-- START Exercise input --

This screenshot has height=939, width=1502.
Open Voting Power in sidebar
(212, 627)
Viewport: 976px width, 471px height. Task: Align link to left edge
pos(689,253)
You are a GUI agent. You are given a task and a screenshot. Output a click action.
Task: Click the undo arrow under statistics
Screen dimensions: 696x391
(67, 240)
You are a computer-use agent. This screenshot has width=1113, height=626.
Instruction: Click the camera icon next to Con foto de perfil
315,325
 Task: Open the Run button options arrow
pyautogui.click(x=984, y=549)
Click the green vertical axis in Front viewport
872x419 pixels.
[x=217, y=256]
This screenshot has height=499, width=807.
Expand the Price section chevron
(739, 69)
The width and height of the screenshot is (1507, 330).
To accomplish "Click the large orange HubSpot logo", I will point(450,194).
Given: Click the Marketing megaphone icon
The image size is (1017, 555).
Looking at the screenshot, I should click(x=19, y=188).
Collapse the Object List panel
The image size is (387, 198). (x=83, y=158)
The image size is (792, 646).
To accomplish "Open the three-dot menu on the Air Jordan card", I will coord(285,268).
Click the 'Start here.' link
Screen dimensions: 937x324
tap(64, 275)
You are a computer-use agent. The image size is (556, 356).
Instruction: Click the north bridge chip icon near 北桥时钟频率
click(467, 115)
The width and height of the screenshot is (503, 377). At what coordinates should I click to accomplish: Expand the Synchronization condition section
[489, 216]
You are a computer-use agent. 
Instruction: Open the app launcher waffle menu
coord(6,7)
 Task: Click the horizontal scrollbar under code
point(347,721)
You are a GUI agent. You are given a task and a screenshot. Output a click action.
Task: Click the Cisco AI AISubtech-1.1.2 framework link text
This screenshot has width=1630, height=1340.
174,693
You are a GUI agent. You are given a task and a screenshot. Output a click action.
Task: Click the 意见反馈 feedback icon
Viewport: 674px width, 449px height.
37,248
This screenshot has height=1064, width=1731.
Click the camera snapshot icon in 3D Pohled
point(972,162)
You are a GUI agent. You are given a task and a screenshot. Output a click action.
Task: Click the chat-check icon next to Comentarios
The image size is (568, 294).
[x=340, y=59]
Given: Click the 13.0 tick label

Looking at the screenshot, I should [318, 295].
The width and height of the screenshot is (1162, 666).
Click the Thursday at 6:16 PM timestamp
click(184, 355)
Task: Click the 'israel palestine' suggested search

-- END Exercise input --

▸ Work to be completed: Please count the lines of the items above that contain the string "point". Case counts; give only the number.

▸ Solution: 3